### EXERCISE OBJECTIVE
Copy all records exactly; omit pictures.

### DATA IN THIS EXERCISE
Start of Block

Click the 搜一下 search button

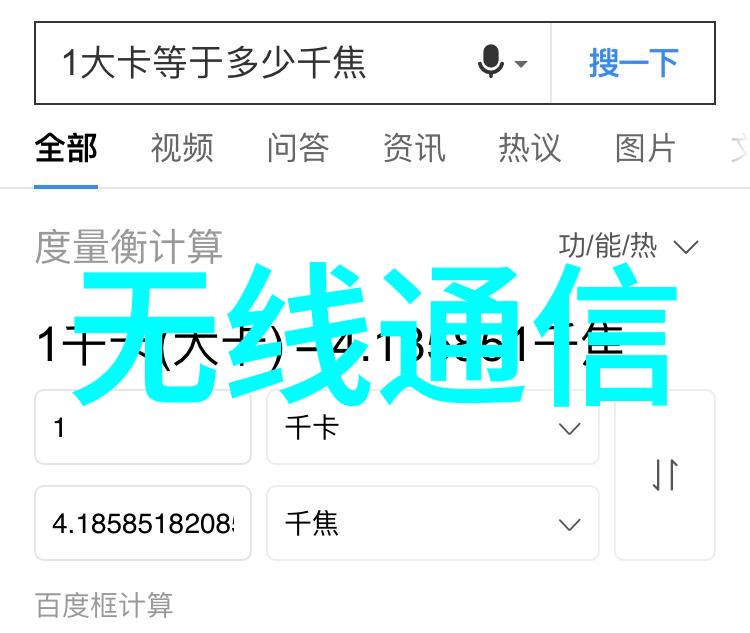(x=633, y=63)
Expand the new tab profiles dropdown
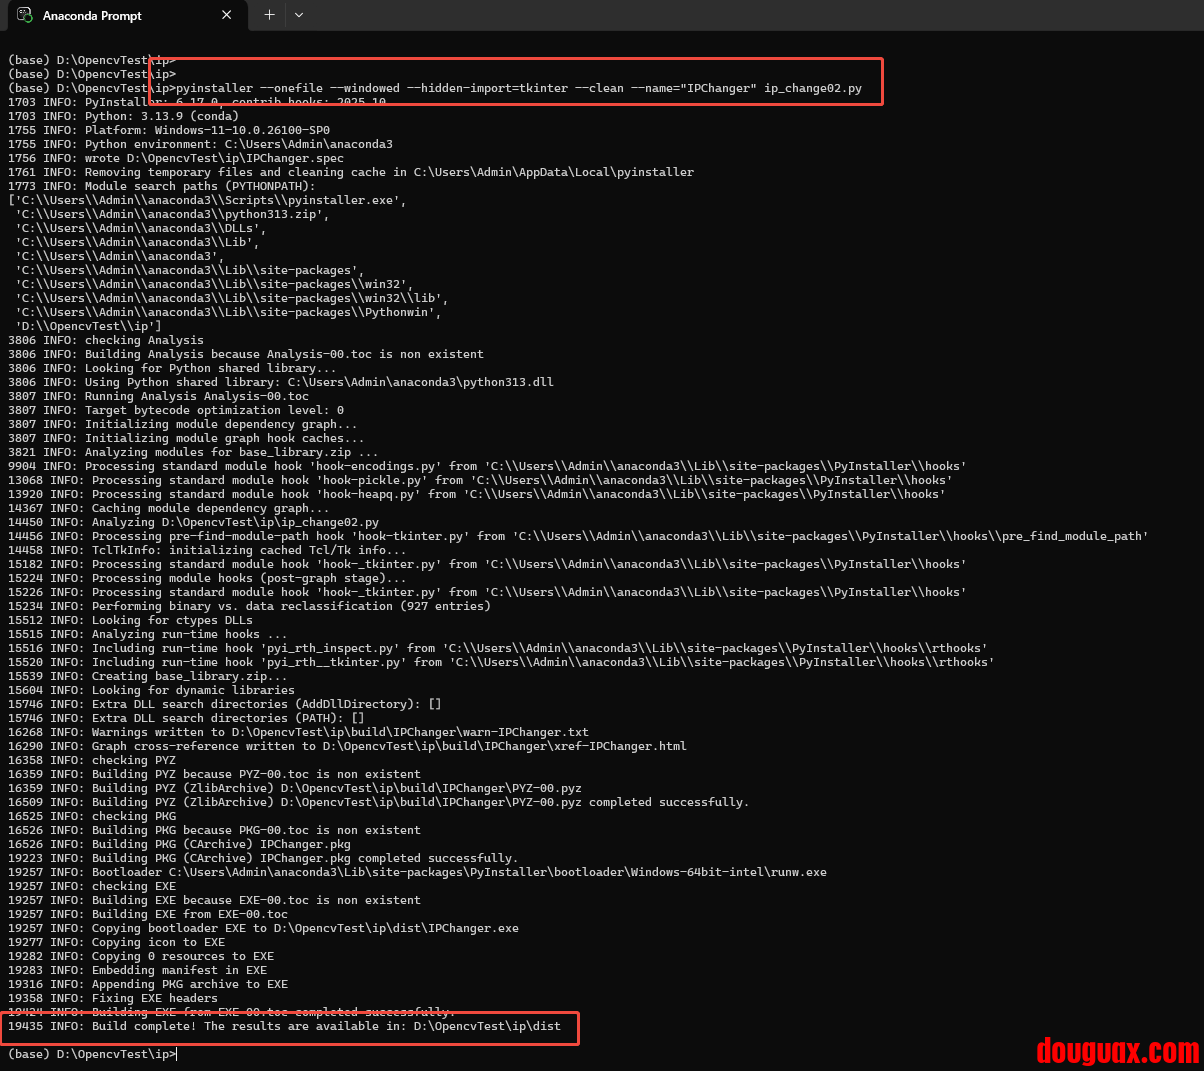The height and width of the screenshot is (1071, 1204). click(299, 15)
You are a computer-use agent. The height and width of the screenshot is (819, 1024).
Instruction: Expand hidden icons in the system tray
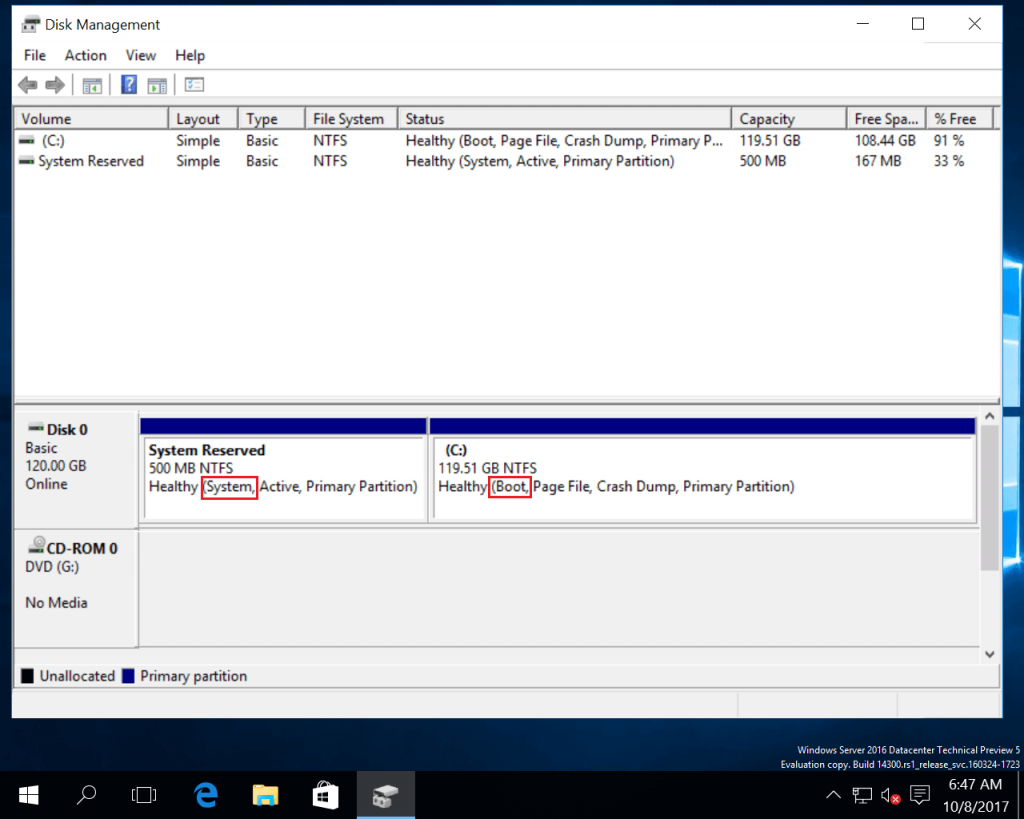(833, 795)
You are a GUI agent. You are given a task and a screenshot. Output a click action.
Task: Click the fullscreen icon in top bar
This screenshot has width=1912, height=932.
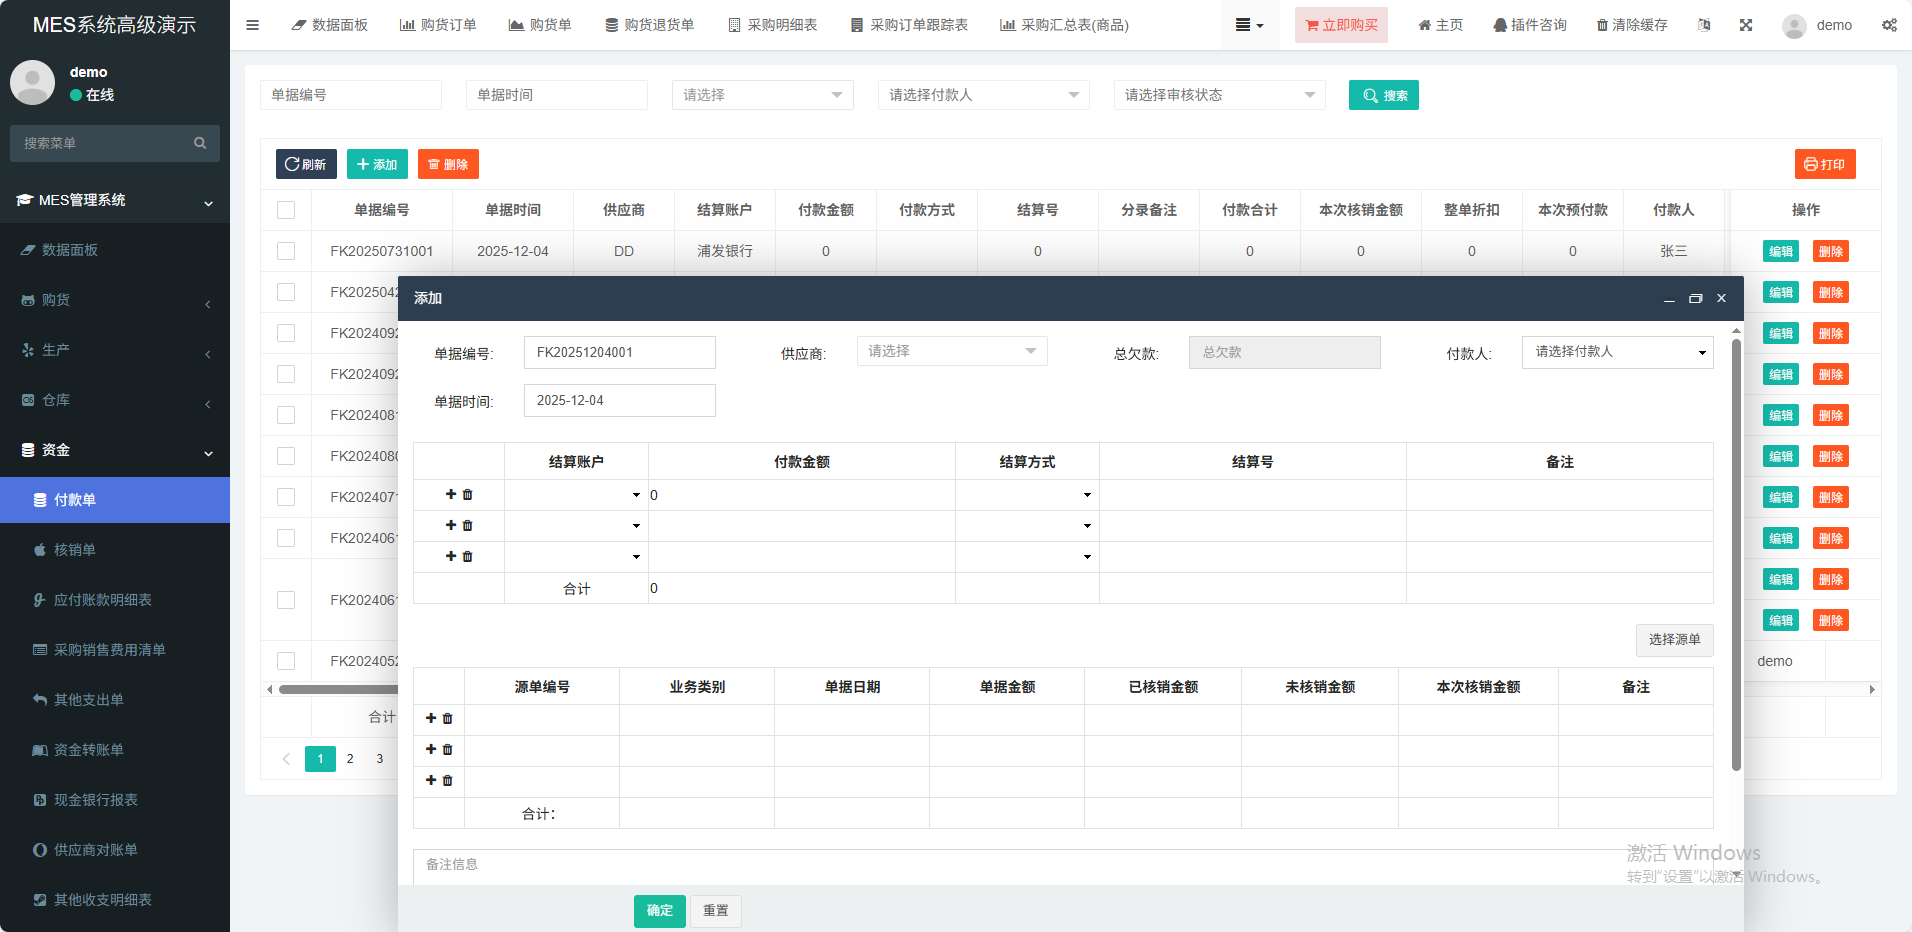click(1746, 25)
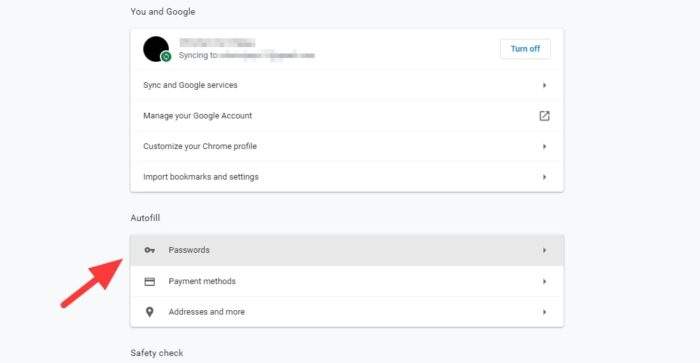Click the green sync badge on avatar

(x=166, y=57)
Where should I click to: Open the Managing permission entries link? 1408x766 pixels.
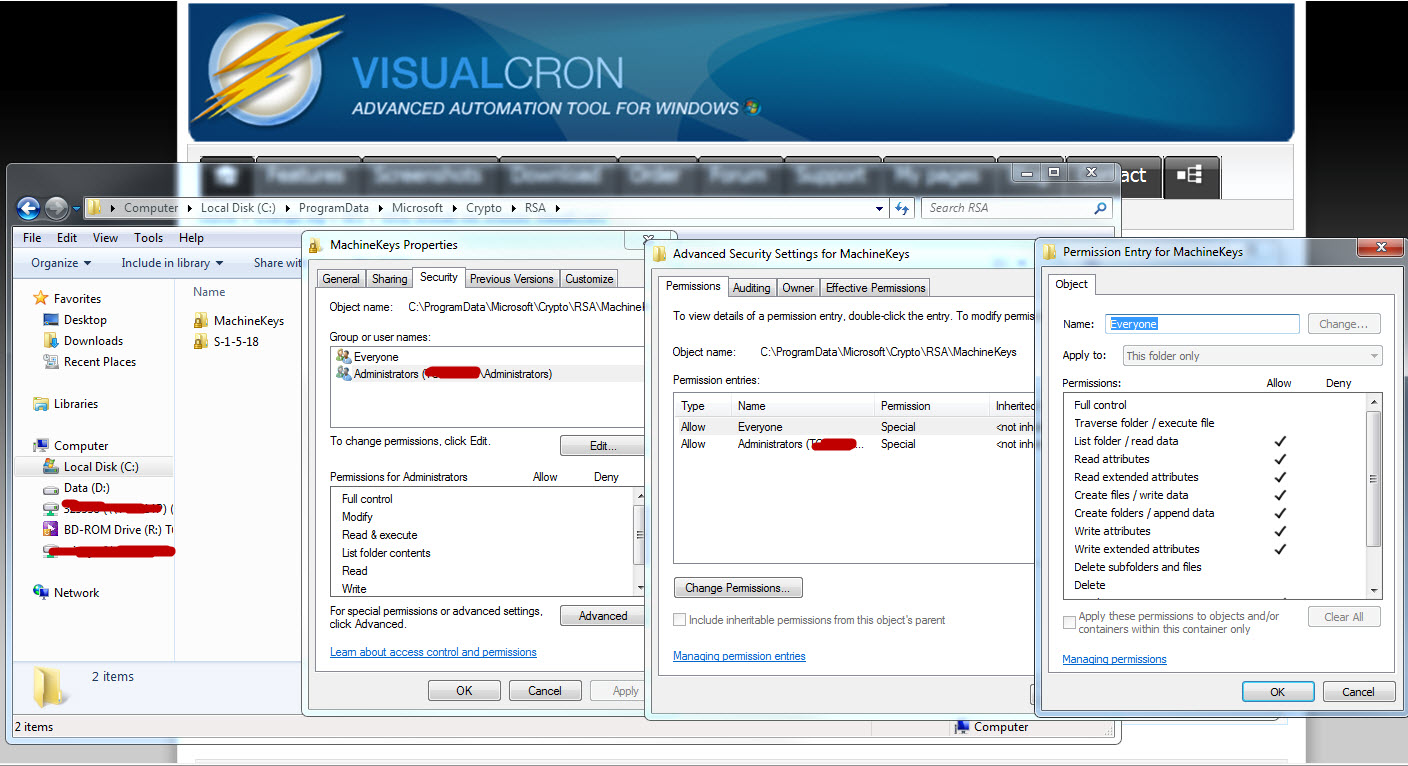(739, 656)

End of Block

### YOUR RESPONSE
Click the 搜一下 search button

(x=633, y=63)
Expand the new tab profiles dropdown
The height and width of the screenshot is (1071, 1204). click(299, 15)
You are a computer-use agent. The height and width of the screenshot is (819, 1024).
Instruction: Expand hidden icons in the system tray
(833, 795)
You are a GUI agent. You are given a task and a screenshot. Output a click action.
Task: Click the fullscreen icon in top bar
This screenshot has width=1912, height=932.
click(1746, 25)
Click the green sync badge on avatar

(x=166, y=57)
Where should I click to: Open the Managing permission entries link? 1408x766 pixels.
(739, 656)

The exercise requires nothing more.